### [PROBLEM REQUIREMENTS]
If a line in the records below contains the word "agent", copy it out.

##### DATA TO PROCESS #####

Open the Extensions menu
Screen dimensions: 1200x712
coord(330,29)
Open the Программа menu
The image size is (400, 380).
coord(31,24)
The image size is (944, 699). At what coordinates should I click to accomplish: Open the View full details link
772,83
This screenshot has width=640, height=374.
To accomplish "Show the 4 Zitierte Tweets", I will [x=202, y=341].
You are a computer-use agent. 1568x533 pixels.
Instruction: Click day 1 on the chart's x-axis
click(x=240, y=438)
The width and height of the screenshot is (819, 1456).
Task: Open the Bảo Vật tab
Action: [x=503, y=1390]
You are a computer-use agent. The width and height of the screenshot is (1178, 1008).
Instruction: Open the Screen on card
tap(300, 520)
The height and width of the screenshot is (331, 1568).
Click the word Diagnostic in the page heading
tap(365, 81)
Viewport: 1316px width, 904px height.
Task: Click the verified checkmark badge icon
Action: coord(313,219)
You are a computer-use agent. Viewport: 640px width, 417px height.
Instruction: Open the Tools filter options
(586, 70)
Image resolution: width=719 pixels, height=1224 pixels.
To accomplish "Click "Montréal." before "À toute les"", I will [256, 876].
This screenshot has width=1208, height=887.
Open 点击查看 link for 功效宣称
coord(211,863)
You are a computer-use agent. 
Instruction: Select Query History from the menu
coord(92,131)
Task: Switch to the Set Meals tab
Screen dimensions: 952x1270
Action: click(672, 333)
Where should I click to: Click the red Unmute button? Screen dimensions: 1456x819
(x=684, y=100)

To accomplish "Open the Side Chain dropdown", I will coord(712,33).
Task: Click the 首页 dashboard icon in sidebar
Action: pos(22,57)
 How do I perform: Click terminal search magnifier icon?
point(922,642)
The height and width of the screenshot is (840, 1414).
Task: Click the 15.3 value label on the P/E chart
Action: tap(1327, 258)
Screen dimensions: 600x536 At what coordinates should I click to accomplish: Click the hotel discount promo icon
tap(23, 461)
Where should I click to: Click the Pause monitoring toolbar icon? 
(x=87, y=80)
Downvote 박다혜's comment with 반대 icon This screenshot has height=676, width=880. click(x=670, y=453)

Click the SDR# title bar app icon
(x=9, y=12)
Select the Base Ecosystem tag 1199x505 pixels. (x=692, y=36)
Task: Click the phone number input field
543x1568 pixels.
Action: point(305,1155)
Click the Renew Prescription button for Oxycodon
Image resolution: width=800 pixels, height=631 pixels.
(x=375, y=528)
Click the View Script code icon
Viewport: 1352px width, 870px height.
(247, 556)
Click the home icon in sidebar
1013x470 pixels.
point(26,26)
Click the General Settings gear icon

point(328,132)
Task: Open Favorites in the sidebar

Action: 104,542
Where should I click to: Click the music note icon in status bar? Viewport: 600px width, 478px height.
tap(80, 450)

#####

### [WRITTEN RESPONSE]
You are a computer-use agent. 1568x533 pixels.
You are a computer-use agent. The width and height of the screenshot is (1178, 1008).
You are a computer-use agent. Viewport: 640px width, 417px height.
You are a computer-use agent. 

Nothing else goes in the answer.